Ah no I misread the table, it's not 25 minutes for 5 builds but 25 seconds per build, 5 times… Well. 25 seconds looks very fast.
Also I don't know why I wrongly remembered a full build was lasting 5 minutes on my end, maybe I counted all engines + nacl games (which is not what is benchmarked here).
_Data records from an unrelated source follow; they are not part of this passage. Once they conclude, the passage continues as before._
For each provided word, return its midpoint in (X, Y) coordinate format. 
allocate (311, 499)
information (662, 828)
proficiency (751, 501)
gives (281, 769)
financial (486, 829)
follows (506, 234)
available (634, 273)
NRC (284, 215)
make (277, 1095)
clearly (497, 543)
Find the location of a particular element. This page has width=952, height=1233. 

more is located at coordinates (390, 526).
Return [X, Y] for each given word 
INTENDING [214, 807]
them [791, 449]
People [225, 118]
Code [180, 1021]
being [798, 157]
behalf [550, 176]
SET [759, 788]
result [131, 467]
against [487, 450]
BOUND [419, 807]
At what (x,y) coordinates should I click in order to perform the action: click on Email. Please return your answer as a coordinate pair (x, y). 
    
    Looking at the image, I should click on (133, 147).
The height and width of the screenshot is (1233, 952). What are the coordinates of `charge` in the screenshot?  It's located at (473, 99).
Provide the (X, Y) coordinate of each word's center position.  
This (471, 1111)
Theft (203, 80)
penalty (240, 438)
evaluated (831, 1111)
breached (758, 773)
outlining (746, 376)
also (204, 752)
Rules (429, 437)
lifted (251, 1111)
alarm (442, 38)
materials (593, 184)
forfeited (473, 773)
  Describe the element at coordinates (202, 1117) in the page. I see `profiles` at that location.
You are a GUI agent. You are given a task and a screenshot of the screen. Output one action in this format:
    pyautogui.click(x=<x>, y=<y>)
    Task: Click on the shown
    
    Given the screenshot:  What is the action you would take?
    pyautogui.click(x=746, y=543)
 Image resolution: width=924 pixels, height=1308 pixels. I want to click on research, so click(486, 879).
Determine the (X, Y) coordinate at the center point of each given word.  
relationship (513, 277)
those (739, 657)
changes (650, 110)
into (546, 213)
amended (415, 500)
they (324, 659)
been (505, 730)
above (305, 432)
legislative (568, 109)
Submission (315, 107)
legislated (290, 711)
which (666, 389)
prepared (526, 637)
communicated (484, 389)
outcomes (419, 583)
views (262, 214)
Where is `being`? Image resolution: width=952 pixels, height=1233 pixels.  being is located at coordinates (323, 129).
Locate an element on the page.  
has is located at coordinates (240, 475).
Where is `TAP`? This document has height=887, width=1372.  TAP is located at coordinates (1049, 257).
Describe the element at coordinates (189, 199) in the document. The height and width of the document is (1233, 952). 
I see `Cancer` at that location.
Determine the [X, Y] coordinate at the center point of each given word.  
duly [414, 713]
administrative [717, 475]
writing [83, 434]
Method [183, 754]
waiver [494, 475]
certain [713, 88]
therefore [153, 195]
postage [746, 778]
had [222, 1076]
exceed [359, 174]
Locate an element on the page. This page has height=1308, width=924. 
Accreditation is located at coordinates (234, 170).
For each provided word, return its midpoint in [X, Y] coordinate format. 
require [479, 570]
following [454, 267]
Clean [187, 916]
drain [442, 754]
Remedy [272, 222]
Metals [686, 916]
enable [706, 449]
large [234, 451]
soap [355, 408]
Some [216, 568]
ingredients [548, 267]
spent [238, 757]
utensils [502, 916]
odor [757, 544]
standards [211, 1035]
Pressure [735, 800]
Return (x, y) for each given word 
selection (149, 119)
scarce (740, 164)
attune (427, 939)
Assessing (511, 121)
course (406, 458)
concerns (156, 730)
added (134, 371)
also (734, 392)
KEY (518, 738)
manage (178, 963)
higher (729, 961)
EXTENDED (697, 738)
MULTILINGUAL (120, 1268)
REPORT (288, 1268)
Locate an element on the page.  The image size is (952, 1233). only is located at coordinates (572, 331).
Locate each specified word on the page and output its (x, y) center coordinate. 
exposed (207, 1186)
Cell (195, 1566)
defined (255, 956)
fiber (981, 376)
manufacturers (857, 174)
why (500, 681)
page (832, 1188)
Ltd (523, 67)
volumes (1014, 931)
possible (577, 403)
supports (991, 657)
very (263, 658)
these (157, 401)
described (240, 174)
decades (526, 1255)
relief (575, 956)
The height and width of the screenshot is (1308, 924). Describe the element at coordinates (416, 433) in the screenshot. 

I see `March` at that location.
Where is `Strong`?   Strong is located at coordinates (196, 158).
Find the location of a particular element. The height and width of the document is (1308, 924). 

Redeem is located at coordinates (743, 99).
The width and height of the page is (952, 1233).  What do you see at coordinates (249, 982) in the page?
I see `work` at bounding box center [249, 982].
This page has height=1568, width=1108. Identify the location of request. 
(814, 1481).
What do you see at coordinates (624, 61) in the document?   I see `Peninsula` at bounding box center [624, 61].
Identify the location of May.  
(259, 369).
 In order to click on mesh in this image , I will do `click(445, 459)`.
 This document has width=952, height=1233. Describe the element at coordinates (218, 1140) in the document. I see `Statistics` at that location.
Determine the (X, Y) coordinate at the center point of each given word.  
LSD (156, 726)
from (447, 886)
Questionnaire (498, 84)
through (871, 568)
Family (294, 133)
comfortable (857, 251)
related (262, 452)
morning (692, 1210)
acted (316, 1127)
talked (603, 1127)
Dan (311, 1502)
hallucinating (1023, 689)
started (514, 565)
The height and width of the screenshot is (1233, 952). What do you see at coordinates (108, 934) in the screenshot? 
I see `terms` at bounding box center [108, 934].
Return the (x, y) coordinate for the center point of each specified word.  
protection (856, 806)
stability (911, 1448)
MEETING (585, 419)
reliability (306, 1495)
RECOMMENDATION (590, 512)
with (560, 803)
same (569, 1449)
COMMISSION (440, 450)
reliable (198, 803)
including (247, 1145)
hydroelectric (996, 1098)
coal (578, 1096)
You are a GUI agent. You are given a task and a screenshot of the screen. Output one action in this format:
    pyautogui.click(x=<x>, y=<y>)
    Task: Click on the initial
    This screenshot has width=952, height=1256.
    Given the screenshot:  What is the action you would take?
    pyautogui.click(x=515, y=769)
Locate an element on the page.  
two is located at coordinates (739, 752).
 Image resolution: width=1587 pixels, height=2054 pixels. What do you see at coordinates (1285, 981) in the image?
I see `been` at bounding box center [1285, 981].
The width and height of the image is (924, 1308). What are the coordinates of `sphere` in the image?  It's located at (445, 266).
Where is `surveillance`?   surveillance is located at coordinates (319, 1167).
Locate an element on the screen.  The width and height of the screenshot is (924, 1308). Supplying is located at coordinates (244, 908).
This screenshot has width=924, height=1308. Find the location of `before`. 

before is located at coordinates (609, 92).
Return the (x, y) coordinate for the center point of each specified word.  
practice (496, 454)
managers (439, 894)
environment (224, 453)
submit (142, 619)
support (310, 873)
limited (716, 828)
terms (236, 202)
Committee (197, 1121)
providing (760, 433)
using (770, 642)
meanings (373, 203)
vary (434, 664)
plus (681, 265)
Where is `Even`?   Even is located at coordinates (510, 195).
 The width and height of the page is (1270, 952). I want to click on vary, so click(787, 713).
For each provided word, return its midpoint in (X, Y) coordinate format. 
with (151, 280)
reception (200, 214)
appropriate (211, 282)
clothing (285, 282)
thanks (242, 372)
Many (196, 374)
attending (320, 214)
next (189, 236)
I did some more benchmarks, with a large diversity of hardware, I used those commands:
for x in {1..5}; do make clean; time (make -j"$(nproc)" client >/dev/null 2>&1); done
for x in {1..5}; do make clean; time (make -j"$(nproc)" cgame-native-dll sgame-native-dll >/dev/null 2>&1); done
- AMD Ryzen Threadripper PRO 3955WX, (amd64, 16c32t, Zen2):
| PCH status | Client min time (s) | Client max time (s) | Gamelogic min time (s) | Gamelogic max time (s) |
|---|---|---|---|---|
| PCH off | 19.9 | 21.3 | 32.9 | 34.4 |
| PCH on | 18.0 | 19.1 | 26.7 | 27.3 |
- AMD Ryzen Z1 Extreme (amd64, 8c16t, Zen4):
| PCH status | Client min time (s) | Client max time (s) | Gamelogic min time (s) | Gamelogic max time (s) |
|---|---|---|---|---|
| PCH off | 30.4 | 32.6 | 1m2.0 | 1m10.0 |
| PCH on | 25.7 | 30.5 | 48.2 | 1m2.3 |
- AMD Ryzen 3 3200G (amd64, 4c4t, Zen+):
| PCH status | Client min time (s) | Client max time (s) | Gamelogic min time (s) | Gamelogic max time (s) |
|---|---|---|---|---|
| PCH off | 1m24.7 | 1m35.7 | 2m47.7 | 2m56.0 |
| PCH on | 1m3.3 | 1m8.8 | 2m4.3 | 2m15.1 |
- Intel Core i7-6500U (amd64, 2c4t, Skylake):
| PCH status | Client min time (s) | Client max time (s) | Gamelogic min time (s) | Gamelogic max time (s) |
|---|---|---|---|---|
| PCH off | 2m33.0 | 2m39.9 | 5m7.0 | 5m26.2 |
| PCH on | 1m44.6 | 1m45.6 | 3m36.8 | 3m40.8 |
- Intel Core i7-4810MQ (amd64, 4c8t, Haswell):
| PCH status | Client min time (s) | Client max time (s) | Gamelogic min time (s) | Gamelogic max time (s) |
|---|---|---|---|---|
| PCH off | 1m43.8 | 1m56.1 | 3m43.2 | 3m59.7 |
| PCH on | 56.5 | 1m1.6 | 2m16.2 | 2m24.8 |
- Intel Core 2 Duo L7500 (amd64, 1c2t, Merom):
| PCH status | Client min time (s) | Client max time (s) | Gamelogic min time (s) | Gamelogic max time (s) |
|---|---|---|---|---|
| PCH off | 7m33.7 | 7m47.8 | 15m20.8 | 18m11.0 |
| PCH on | 5m9.9 | 5m31.8 | 10m49.9 | 11m9.8 |
- Amlogic S905X3 (arm64, 4c8t, Cortex-A55):
| PCH status | Client min time (s) | Client max time (s) | Gamelogic min time (s) | Gamelogic max time (s) |
|---|---|---|---|---|
| PCH off | 1m49,2 | 1m56.3 | 3m34.3 | 3m39.8 |
| PCH on | 1m17.4 | 1m19.8 | 2m33.2 | 2m40.8 |
So, with hardware allowing less than 16 jobs per CPU, we start to see a significant difference between PCH disabled or enabled.